Cependant, cette pratique reste encore peu répandue par crainte de phénomènes de concurrence avec la vigne (eau, azote, lumière). La maîtrise de cette compétition peut passer par la gestion des arbres (régulation du système aérien, de l’ombrage et du développement racinaire), par un entretien du sol adapté (par exemple, par un couvert de légumineuses sur l’inter-rang) ou par des techniques viticoles classiques (fertilisation ciblée, irrigation).
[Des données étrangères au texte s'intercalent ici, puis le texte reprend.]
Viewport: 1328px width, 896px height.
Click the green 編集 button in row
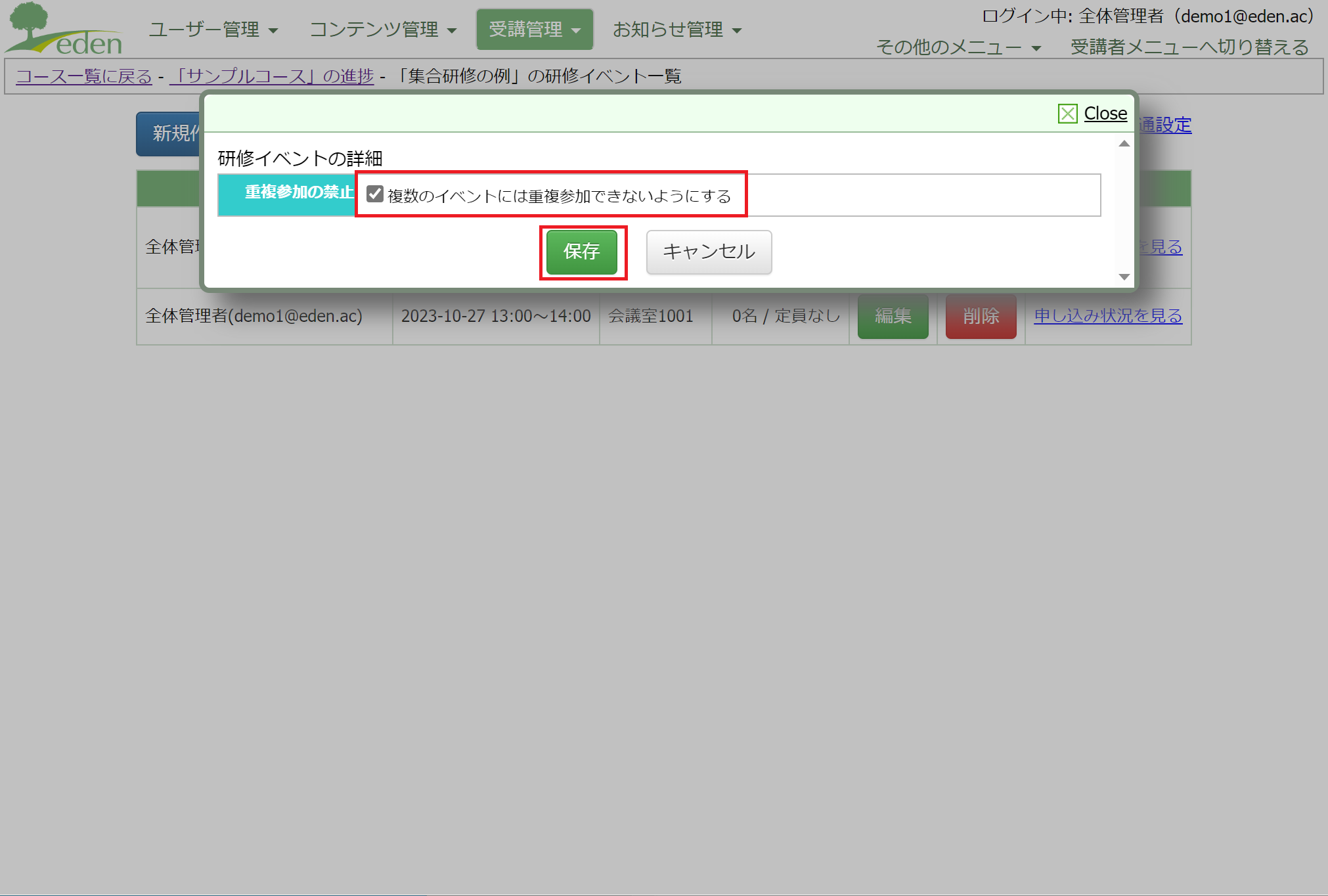coord(893,317)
La vitiforesterie en pratique
Les parcelles de vitiforesterie peuvent prendre différentes formes : arbres individuels plantés au sein d’un rang de vigne, rangs d’arbres intercalés entre les rangs de vigne, haies arbustives en bordure de parcelles… Les essences sont choisies selon les objectifs du viticulteur et en général plantées en mélange pour favoriser la biodiversité. Il est recommandé de choisir des espèces rustiques avec un feuillage peu épais pour limiter la concurrence pour la lumière. Une certaine distance doit également être maintenue entre arbres et vigne et entre les arbres entre eux.
Combien coûte la vitiforesterie ?
Il faut compter 18 € HT pour la plantation et la protection d’un arbre intra-parcellaire.